**Your task**
Please transcribe exactly, and only, the lines of the data below between the line holding "Disable the User.Drawings layer checkbox" and the line holding "Task: Click the XYZ coordinates toolbar icon", inclusive.
[Opening Exercise inputs section]
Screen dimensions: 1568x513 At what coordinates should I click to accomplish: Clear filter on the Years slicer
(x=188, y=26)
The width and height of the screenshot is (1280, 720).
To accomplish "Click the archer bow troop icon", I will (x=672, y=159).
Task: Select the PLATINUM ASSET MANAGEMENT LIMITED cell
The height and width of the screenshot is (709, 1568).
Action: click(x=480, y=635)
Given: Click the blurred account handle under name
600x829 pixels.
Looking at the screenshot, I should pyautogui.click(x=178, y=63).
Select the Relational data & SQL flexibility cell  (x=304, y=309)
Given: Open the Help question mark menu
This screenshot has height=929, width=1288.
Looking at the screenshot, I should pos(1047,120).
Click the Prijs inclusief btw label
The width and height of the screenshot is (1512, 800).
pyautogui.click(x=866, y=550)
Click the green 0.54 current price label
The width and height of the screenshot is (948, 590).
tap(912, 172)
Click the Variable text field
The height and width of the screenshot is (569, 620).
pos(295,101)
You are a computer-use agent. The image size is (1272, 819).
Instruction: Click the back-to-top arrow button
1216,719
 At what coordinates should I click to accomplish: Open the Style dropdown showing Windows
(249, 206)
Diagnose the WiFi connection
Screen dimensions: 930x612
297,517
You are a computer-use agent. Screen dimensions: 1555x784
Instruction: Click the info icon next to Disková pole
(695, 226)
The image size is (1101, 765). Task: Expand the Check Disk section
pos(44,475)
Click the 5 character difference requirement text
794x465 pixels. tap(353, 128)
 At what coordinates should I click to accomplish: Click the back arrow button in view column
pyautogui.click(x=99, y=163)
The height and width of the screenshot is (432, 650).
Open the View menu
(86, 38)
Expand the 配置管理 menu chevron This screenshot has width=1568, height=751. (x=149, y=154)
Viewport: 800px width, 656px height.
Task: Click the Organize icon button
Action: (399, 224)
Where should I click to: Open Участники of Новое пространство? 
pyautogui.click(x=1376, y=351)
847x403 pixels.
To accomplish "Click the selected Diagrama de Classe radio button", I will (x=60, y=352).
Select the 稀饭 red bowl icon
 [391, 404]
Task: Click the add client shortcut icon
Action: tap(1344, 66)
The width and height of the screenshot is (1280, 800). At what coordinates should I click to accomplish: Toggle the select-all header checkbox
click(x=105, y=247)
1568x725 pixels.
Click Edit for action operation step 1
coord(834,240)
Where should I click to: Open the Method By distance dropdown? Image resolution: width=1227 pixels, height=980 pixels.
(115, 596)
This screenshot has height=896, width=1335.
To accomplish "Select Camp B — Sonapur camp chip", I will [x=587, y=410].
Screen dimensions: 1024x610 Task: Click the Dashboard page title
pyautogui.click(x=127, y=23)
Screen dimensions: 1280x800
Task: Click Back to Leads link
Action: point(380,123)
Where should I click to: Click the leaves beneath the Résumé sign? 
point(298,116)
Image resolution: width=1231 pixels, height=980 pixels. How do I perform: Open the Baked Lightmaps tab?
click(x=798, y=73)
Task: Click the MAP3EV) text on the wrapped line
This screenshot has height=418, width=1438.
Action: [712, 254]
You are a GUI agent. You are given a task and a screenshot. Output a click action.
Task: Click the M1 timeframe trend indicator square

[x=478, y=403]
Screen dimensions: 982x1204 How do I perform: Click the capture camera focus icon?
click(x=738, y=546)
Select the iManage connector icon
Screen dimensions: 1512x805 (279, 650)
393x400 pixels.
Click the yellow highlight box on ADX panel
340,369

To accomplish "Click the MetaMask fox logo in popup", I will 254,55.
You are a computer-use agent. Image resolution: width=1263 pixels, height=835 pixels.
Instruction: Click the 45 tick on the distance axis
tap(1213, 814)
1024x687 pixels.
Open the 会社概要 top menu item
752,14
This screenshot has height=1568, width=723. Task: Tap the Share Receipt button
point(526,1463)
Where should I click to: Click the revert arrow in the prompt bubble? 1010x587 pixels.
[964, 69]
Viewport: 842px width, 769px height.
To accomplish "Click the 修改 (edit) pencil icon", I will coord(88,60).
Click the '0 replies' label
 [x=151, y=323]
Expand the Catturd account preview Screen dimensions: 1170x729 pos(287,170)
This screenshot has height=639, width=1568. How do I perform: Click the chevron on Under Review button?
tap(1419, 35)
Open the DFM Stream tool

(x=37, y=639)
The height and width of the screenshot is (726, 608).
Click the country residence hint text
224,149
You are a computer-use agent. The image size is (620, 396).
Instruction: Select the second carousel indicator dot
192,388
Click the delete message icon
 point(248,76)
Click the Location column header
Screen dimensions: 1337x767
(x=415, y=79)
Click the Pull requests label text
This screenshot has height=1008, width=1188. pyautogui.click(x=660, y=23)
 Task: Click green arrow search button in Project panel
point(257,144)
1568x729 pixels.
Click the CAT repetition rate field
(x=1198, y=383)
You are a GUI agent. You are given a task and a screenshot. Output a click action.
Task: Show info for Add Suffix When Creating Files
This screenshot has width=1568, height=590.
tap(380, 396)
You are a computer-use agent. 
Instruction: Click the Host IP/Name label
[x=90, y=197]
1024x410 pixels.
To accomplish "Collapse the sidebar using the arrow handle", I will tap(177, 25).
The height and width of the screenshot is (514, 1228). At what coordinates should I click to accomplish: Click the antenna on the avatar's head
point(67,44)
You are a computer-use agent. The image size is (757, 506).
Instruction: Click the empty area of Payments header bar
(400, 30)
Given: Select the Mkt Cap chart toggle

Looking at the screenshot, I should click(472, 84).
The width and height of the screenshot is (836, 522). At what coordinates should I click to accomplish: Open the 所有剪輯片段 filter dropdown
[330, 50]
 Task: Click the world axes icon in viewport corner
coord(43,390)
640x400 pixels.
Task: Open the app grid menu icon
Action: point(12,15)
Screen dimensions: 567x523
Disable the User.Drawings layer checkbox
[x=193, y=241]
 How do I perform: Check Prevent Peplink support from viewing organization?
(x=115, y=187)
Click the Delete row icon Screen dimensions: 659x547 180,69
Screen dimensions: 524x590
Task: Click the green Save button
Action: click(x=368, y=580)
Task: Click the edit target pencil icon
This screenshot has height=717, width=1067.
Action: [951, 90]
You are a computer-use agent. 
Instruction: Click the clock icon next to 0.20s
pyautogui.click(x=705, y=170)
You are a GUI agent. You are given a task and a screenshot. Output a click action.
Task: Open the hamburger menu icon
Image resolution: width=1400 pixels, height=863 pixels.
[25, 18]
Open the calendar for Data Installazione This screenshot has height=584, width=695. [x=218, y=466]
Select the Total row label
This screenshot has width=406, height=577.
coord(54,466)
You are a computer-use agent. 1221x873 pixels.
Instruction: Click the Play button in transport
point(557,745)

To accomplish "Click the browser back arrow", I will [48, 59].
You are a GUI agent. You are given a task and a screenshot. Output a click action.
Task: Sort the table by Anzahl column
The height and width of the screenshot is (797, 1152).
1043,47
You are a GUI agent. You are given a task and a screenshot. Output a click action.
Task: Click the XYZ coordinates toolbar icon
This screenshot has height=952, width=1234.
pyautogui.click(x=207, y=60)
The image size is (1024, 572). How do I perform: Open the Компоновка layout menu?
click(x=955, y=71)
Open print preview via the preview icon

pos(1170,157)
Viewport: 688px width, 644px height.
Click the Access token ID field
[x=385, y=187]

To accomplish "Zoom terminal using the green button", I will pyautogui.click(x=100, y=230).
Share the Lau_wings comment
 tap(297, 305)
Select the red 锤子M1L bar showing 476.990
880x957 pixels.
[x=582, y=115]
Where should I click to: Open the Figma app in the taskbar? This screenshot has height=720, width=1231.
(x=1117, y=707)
[Closing Exercise inputs section]
**Answer section**
Disable the User.Drawings layer checkbox
[x=193, y=241]
 How do I perform: Check Prevent Peplink support from viewing organization?
(x=115, y=187)
Click the Delete row icon Screen dimensions: 659x547 180,69
Screen dimensions: 524x590
Task: Click the green Save button
Action: click(x=368, y=580)
Task: Click the edit target pencil icon
This screenshot has height=717, width=1067.
Action: [951, 90]
You are a computer-use agent. 
Instruction: Click the clock icon next to 0.20s
pyautogui.click(x=705, y=170)
You are a GUI agent. You are given a task and a screenshot. Output a click action.
Task: Open the hamburger menu icon
Image resolution: width=1400 pixels, height=863 pixels.
[25, 18]
Open the calendar for Data Installazione This screenshot has height=584, width=695. [x=218, y=466]
Select the Total row label
This screenshot has width=406, height=577.
coord(54,466)
You are a computer-use agent. 1221x873 pixels.
Instruction: Click the Play button in transport
point(557,745)

To accomplish "Click the browser back arrow", I will [48, 59].
You are a GUI agent. You are given a task and a screenshot. Output a click action.
Task: Sort the table by Anzahl column
The height and width of the screenshot is (797, 1152).
1043,47
You are a GUI agent. You are given a task and a screenshot. Output a click action.
Task: Click the XYZ coordinates toolbar icon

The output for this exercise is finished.